To achieve a 95 percent reduction in VOC emissions, MGP will replace its current feed dryers with a new type of dryer, called a Swiss-Combi dryer that incorporates a thermal oxidizer. The thermal oxidizer is a demonstrated control technology for VOC's and will also reduce PM and CO emissions from the feed dryers. In addition, the plant will be held to stringent limits applicable to these pollutants. MGP must demonstrate compliance after installation of the controls and meet the required emission limits over the next three years.

In addition, MGP is required to propose an appropriate monitoring program as part of the federally enforceable permits required under the terms of the settlement. Such monitoring shall include parametric, periodic and continuous monitoring as determined appropriate by the Illinois Environmental Protection Agency (IEPA), subject to the approval by the EPA of all monitoring provisions.

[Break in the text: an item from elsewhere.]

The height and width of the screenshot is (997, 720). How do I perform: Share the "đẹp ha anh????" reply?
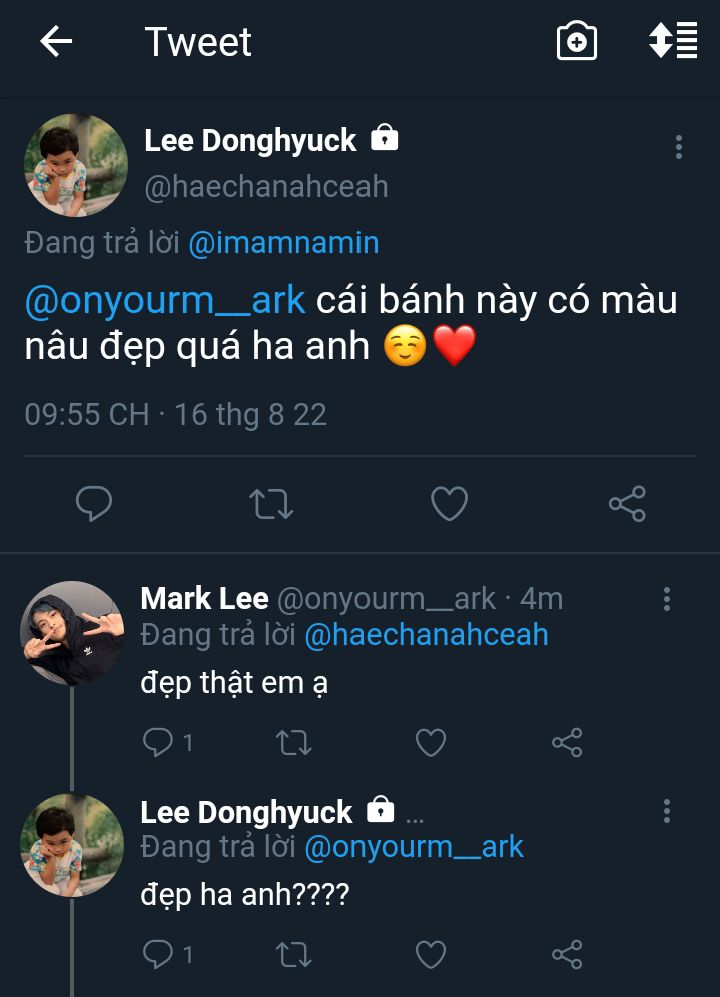click(x=567, y=954)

Today’s consent decree builds on past success with other members of the grain industry, including: the September 1, 2005 settlement with Cargill, Inc.; recent settlements with AGP Corn Processing, Inc. in Nebraska, Golden Triangle in Missouri, U.S. Energy in Kansas, Ace Ethanol in Wisconsin; the 2003 settlement with Archer Daniels Midland; and the 2002 settlements with 12 Minnesota ethanol dry mills.

Illinois, through the Illinois Environmental Protection Agency (IEPA), joined with the Justice Department and the EPA in the settlement negotiations to resolve the company’s alleged violations and to bring the facility into compliance.

The consent decree was lodged in federal district court in Illinois and is subject to a 30-day comment period and final approval by the court.